LITTLE ROCK, Ark. — A man barged into the Arkansas Democratic headquarters yesterday and fatally shot the state party chairman before speeding off in his pickup. Police later shot and killed the suspect after a 30-mile chase.
Police identified the suspect as 50-year-old Timothy Dale Johnson of Searcy, a town about 50 miles northeast of Little Rock. They didn’t know a motive. However, moments after the shooting, Johnson pointed a handgun at a worker at the nearby Arkansas Baptist headquarters. An official there said he told the worker, “I lost my job.”
Chairman Bill Gwatney died four hours after the shooting. The 48-year-old former state senator had been planning to travel to the Democratic National Convention later this month as a superdelegate. He had backed Senator Clinton but endorsed Senator Obama after she dropped out of the race.
Mrs. Clinton and her husband, President Clinton, a former Arkansas governor, issued a statement saying Gwatney was “not only a strong chairman of Arkansas’ Democratic Party, but … also a cherished friend and confidant.”
Witnesses said the gunman entered the party offices shortly before noon and said he wanted to see Gwatney.
“He said he was interested in volunteering, but that was obviously a lie,” said 17-year-old party volunteer Sam Higginbotham. He said that when the suspect was refused a meeting with Gwatney, he pushed past employees to reach the chairman’s office.
A Little Rock police spokesman, Lieutenant Terry Hastings, said the suspect and Gwatney introduced themselves to one another, at which time the suspect “pulled out a handgun and shot Gwatney several times.” Mr. Hastings didn’t say what the two discussed, but said their discussion was not a heated one.

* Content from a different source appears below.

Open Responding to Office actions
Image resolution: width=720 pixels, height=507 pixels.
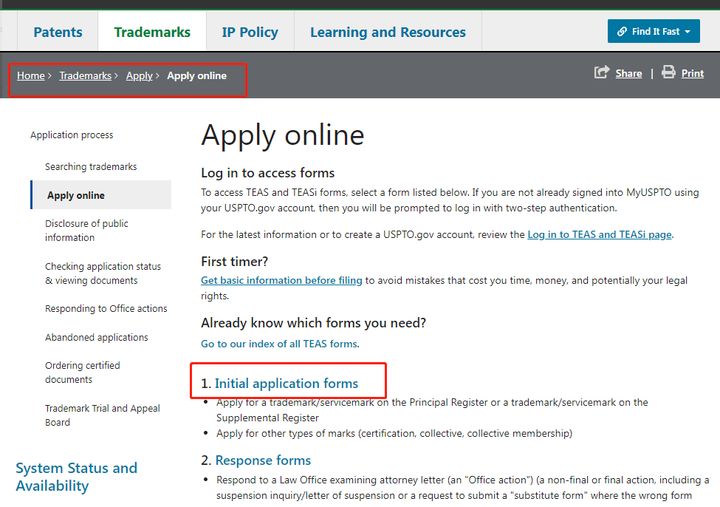(x=106, y=309)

Police said after leaving the office, the suspect pointed a gun at a worker at the Baptist headquarters seven blocks away. When asked what was wrong, the man said, “I lost my job,” the group’s business manager, Dan Jordan, said.
After the suspect avoided spike strips and a roadblock along U.S. 167 near Sheridan, police rammed his car, spinning it, the Grant County Sheriff, Lance Huey, said. He got out of his truck and began shooting, and state police and sheriff’s deputies fired back, striking him several times, he said.
Mr. Hastings said investigators found at least two handguns in the suspect’s truck.
There was a busy signal last night at a phone number listed under Johnson’s name. Little Rock police said they could find no criminal record for him.
The state Capitol was locked down for about an hour until police got word the gunman had been captured, the Arkansas State Capitol police Sergeant, Charlie Brice, said.
Governor Mike Beebe, a Democrat who served with Gwatney in the state Senate, had been on a flight to Springdale in northwestern Arkansas. He returned to Little Rock and joined an impromptu vigil at University Hospital after what he called a “shocking and senseless attack.” Gwatney had been Mr. Beebe’s finance chairman during the governor’s 2006 campaign.